___ INPUT DATA
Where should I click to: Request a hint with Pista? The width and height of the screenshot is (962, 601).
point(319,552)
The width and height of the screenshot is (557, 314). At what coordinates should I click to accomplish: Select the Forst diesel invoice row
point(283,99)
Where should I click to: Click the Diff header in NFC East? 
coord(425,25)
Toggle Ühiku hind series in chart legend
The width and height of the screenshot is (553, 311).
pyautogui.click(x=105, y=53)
______
= WHAT IS NEEDED =
Could you retype each record exactly as it appears?

= SOLUTION TO THIS PROBLEM =
Where should I click to: Request a hint with Pista? The width and height of the screenshot is (962, 601).
point(319,552)
The width and height of the screenshot is (557, 314). At what coordinates should I click to accomplish: Select the Forst diesel invoice row
point(283,99)
Where should I click to: Click the Diff header in NFC East? 
coord(425,25)
Toggle Ühiku hind series in chart legend
The width and height of the screenshot is (553, 311).
pyautogui.click(x=105, y=53)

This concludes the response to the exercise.